Review: I first read this book when I was still in Junior High, bought it by High School, and Still read it every few months! I have read every heinlein book my library has many times, and, when they got a New one (Number of the Beast) I was eagerly through the first two-hundred pages in a few hours! This book, more than many of the others links together the plots of all his other novels. I give it a 10 rating, because the scale doesn't go higher

Rating: 2 stars
Summary: Not the Heinlein's finest.
Review: I must agree with rschering's remarks. If I wanted to read a soft porn novel, I'd go to a book store on Times Square.

Rating: 2 stars
Summary: Time takes its toll on even the greatest.

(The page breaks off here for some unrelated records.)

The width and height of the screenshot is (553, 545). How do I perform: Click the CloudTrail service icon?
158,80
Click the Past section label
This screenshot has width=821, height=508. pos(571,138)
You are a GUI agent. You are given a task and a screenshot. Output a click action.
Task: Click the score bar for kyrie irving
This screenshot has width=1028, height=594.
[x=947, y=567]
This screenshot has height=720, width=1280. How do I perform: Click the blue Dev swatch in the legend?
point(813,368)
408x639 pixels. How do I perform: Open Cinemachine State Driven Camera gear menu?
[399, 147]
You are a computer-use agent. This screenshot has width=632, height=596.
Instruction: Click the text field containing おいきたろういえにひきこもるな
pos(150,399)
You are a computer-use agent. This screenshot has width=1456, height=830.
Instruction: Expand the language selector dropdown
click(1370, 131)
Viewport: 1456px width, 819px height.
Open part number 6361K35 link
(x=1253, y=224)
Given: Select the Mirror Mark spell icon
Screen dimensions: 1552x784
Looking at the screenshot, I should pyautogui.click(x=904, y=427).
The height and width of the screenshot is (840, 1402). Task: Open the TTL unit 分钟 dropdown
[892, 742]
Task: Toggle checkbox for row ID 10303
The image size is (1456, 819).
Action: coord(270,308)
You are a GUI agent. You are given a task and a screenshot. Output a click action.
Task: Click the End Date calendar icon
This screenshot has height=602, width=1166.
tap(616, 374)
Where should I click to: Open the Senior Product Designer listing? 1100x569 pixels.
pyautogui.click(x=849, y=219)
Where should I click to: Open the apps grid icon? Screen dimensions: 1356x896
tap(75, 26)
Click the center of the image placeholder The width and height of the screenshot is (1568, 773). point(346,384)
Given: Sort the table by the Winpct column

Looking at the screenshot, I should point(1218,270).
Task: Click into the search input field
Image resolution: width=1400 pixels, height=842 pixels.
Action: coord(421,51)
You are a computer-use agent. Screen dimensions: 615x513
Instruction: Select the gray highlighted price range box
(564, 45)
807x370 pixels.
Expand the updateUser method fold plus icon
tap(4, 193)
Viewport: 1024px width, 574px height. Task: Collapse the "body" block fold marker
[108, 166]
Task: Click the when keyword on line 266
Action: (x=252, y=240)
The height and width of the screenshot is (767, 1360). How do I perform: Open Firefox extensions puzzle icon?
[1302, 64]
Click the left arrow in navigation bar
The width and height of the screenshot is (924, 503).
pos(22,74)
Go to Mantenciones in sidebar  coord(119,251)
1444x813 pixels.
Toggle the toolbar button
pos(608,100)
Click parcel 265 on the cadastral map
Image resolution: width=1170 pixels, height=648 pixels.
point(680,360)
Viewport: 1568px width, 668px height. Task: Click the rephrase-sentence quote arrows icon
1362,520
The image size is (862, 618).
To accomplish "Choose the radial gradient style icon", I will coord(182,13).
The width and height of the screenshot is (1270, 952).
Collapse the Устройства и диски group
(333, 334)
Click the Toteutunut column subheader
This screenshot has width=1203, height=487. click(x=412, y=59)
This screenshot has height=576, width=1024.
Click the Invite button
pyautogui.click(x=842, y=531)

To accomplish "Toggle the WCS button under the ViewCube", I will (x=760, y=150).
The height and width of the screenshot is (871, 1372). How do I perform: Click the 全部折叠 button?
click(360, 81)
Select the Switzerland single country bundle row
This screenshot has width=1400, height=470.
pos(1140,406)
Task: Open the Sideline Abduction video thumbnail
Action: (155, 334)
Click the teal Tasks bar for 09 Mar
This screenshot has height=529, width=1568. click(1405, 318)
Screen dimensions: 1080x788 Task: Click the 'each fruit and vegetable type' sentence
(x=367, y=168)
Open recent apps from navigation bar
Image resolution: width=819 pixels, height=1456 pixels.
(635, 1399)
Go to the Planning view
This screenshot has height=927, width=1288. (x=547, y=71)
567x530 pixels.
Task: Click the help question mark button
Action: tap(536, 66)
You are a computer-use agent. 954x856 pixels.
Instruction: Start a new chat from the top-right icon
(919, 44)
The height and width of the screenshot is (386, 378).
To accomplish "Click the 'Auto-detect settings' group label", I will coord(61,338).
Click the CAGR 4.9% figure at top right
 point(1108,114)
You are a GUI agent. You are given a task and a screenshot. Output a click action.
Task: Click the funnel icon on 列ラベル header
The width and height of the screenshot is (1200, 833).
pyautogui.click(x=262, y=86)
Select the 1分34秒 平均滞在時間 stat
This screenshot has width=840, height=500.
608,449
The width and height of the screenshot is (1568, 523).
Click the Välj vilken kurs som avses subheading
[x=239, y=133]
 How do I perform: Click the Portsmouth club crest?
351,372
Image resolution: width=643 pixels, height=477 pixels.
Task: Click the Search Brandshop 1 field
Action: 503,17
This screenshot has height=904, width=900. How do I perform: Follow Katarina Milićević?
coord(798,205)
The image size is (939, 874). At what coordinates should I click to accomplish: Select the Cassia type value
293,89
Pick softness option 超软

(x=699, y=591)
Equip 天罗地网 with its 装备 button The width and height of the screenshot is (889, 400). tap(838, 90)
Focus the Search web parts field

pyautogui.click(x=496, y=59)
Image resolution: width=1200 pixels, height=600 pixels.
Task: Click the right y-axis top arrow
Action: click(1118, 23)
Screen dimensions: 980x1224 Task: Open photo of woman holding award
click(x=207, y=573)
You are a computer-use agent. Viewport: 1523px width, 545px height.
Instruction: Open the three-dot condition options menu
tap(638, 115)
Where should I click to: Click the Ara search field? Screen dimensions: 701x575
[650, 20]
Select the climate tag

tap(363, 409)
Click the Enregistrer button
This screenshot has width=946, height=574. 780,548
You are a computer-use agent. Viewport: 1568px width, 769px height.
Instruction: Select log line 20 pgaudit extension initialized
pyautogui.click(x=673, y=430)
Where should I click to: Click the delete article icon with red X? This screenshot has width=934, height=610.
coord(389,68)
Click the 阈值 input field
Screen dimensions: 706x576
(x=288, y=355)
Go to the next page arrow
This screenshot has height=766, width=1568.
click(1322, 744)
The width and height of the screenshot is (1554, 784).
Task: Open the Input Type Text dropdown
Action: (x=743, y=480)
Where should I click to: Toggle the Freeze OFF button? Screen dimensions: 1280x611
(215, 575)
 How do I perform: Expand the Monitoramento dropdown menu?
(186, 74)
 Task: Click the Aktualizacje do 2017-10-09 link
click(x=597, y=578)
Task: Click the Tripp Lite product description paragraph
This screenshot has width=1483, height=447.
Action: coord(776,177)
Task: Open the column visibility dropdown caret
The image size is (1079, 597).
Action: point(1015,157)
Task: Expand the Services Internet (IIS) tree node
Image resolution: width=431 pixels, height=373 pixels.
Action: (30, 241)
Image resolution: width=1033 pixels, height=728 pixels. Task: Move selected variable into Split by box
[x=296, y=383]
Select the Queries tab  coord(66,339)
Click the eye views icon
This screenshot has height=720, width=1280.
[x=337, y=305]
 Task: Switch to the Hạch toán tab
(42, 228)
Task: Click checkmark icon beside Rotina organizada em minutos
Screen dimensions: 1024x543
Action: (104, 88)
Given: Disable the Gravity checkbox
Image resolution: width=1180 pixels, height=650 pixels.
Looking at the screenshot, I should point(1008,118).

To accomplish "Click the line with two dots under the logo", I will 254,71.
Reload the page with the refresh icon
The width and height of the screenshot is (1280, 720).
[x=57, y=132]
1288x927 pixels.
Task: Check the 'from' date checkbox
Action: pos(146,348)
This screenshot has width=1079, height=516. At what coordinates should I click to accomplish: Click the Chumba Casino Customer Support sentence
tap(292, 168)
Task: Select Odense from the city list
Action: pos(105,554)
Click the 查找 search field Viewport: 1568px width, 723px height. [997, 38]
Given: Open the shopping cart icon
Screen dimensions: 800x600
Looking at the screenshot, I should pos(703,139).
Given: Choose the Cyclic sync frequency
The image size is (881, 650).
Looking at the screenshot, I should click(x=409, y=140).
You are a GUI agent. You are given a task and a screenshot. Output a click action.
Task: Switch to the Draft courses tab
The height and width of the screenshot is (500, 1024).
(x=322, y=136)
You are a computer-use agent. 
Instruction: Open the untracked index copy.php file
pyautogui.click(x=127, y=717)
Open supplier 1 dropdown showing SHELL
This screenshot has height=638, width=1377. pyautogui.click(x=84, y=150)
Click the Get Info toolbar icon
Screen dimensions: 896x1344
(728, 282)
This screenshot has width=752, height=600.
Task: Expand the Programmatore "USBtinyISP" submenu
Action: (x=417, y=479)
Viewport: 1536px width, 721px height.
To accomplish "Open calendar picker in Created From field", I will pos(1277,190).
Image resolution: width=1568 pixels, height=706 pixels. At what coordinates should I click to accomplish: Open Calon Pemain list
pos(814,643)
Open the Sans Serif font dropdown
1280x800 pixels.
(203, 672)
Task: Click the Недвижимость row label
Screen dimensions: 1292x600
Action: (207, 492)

Review: I was a Heinlein fan all throughout my formative years and into adulthood. Thought provoking books like "Stranger in a Strange Land" and rousing good yarns like "Glory Road" made growing up in the 60's bearable. With such a great track record, I eagerly awaited the release of "Number of the Beast" when it was originally published. At first, I was enthralled. Up to page 100 or so, the book was riveting, a real page turner reminiscent of "Glory Road". Unfortunately, the book totally changed at then. It was almost like another author had taken over. The book rambled for the next 600 pages on a totally different track and never resolved the original plot. I suspected that Heinlein was feeling the first stages of senility. It was a real disappointment; particularly given his former greatness. Later works (e.g., Friday) were better, but the greatness of the early works never returned.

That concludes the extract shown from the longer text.